(Stored entries)
[Start of Attachment]
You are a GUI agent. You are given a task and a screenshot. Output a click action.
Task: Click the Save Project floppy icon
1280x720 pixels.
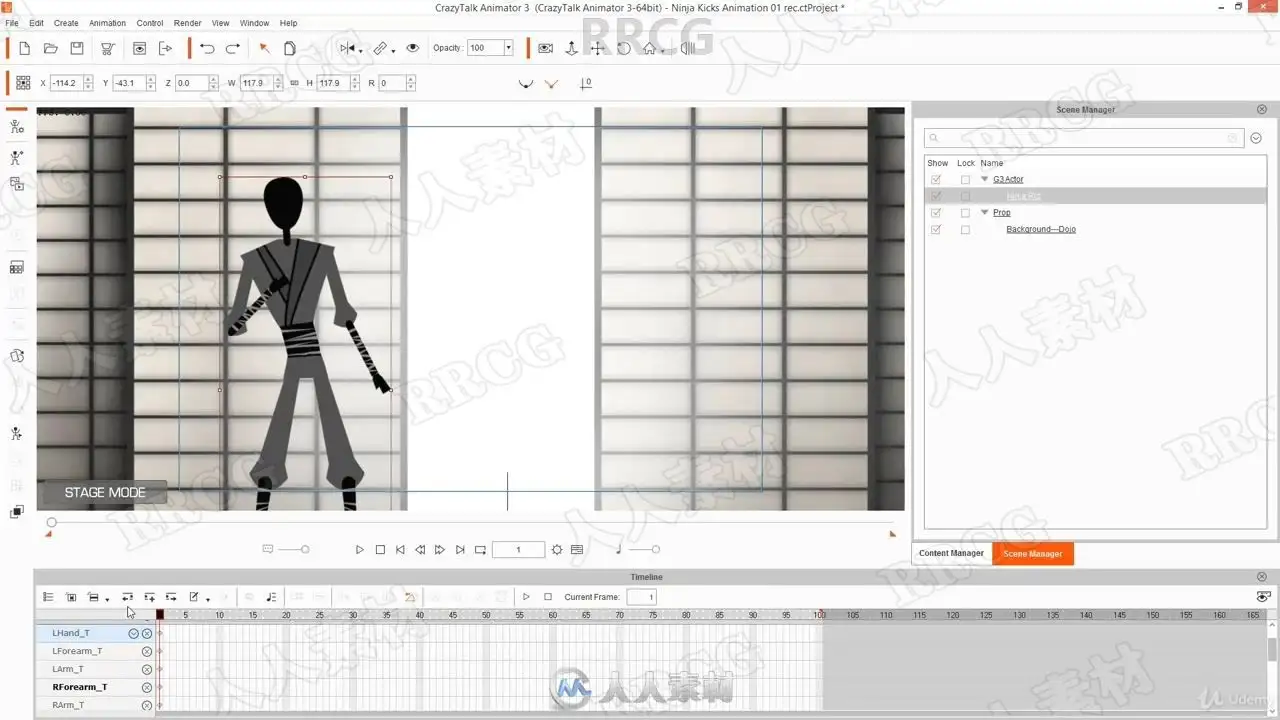coord(77,48)
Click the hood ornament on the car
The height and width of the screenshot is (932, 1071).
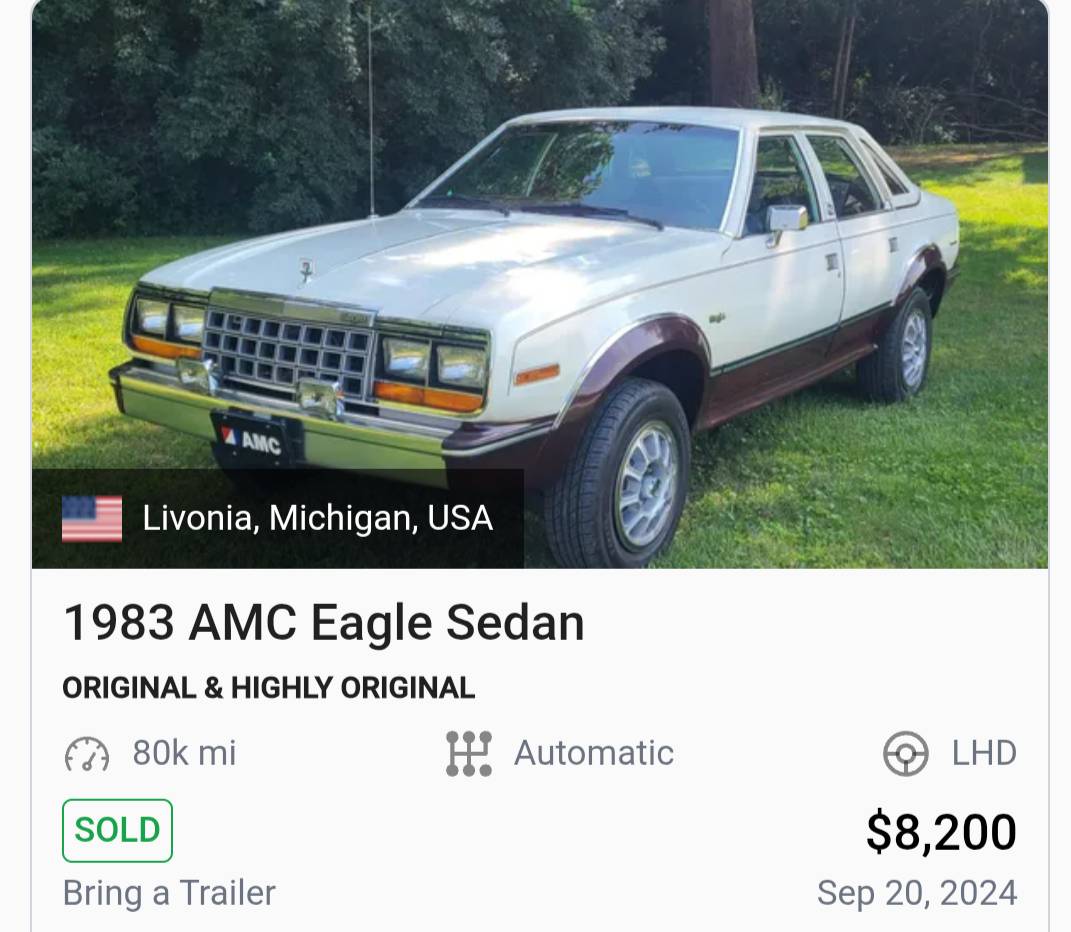305,270
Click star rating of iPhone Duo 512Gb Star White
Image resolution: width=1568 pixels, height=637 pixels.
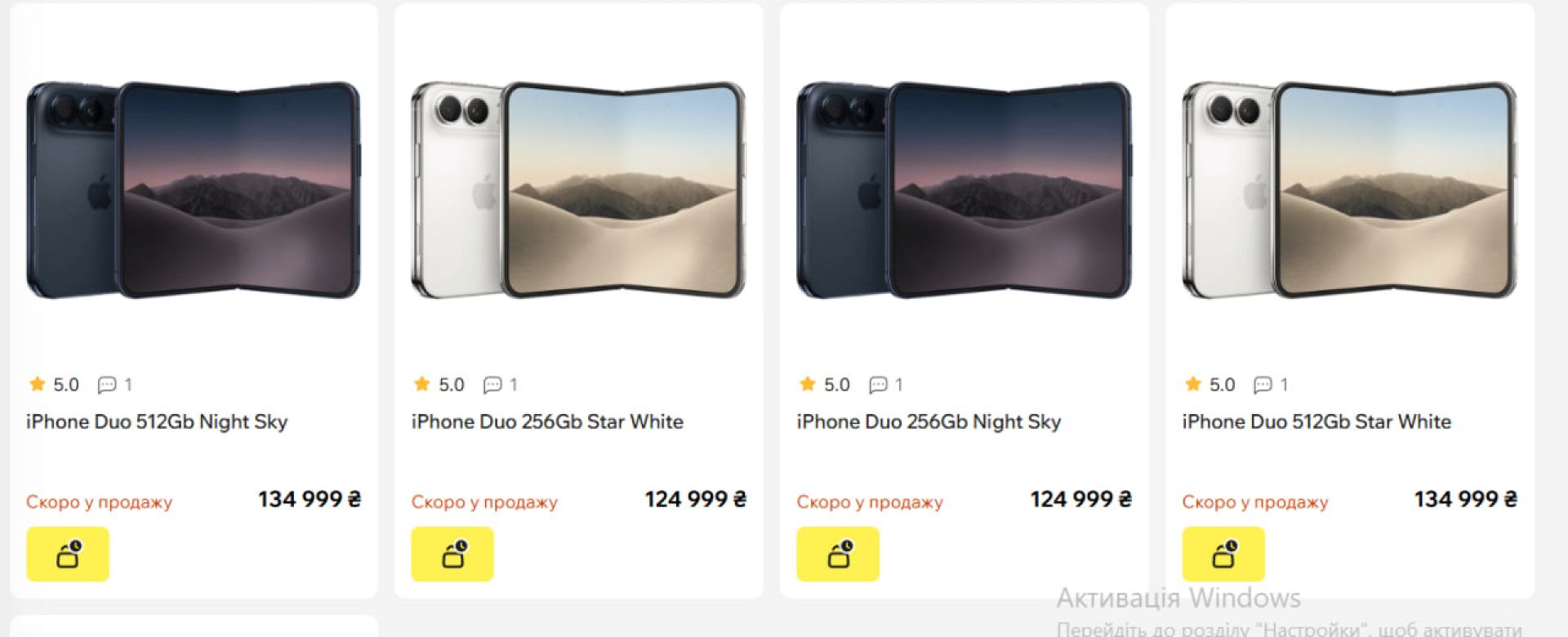(x=1210, y=385)
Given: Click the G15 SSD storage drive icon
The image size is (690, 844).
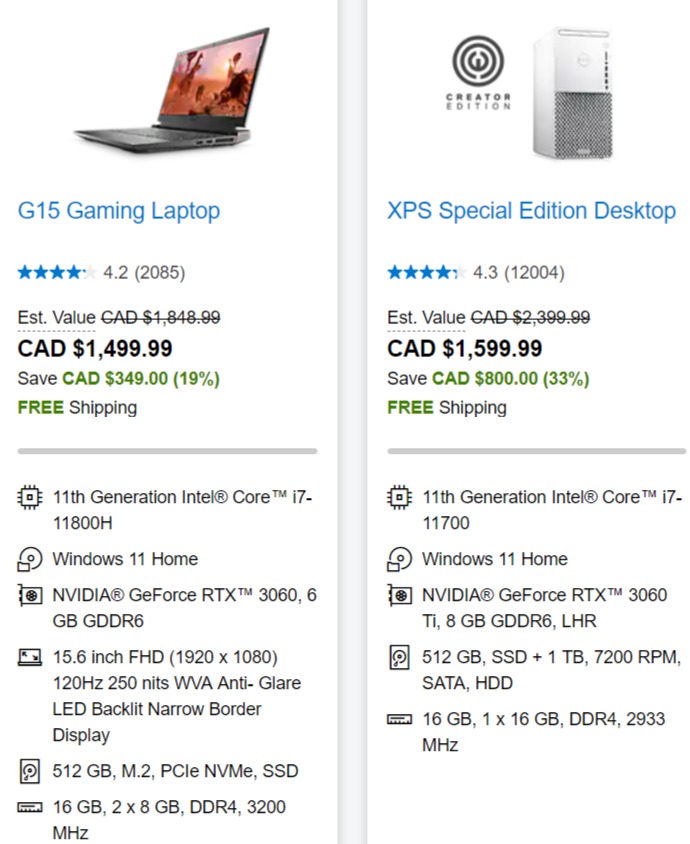Looking at the screenshot, I should [30, 771].
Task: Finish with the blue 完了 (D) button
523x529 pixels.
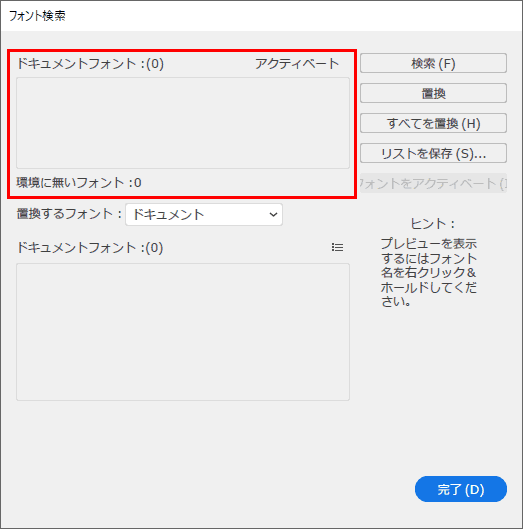Action: (x=461, y=489)
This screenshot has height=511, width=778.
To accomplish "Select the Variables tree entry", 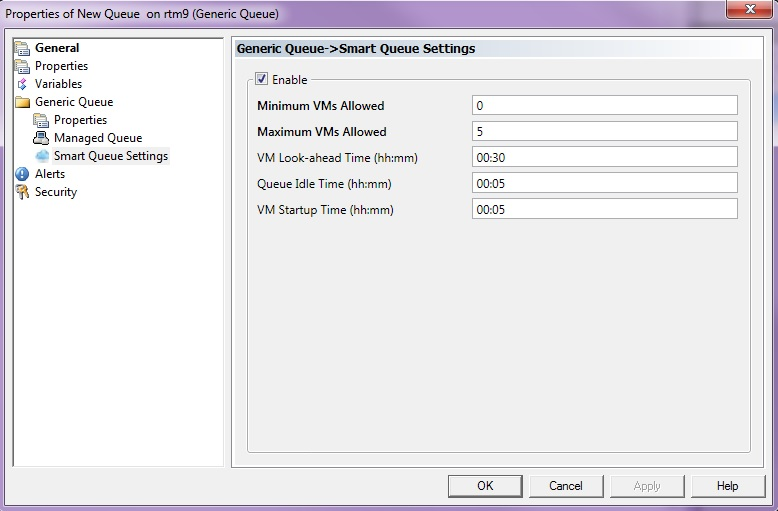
[End of Attachment]
▶ [Exercise aim]:
No pictures belong in the output. It should reproduce exactly the lines from the one containing "Click star rating" through the end of the data, both ends included.

▶ [Solution to this task]:
Click star rating of iPhone Duo 512Gb Star White
Image resolution: width=1568 pixels, height=637 pixels.
(x=1210, y=385)
Given: Click the G15 SSD storage drive icon
The image size is (690, 844).
Looking at the screenshot, I should [30, 771].
Task: Finish with the blue 完了 (D) button
523x529 pixels.
Action: (x=461, y=489)
This screenshot has height=511, width=778.
To accomplish "Select the Variables tree entry", 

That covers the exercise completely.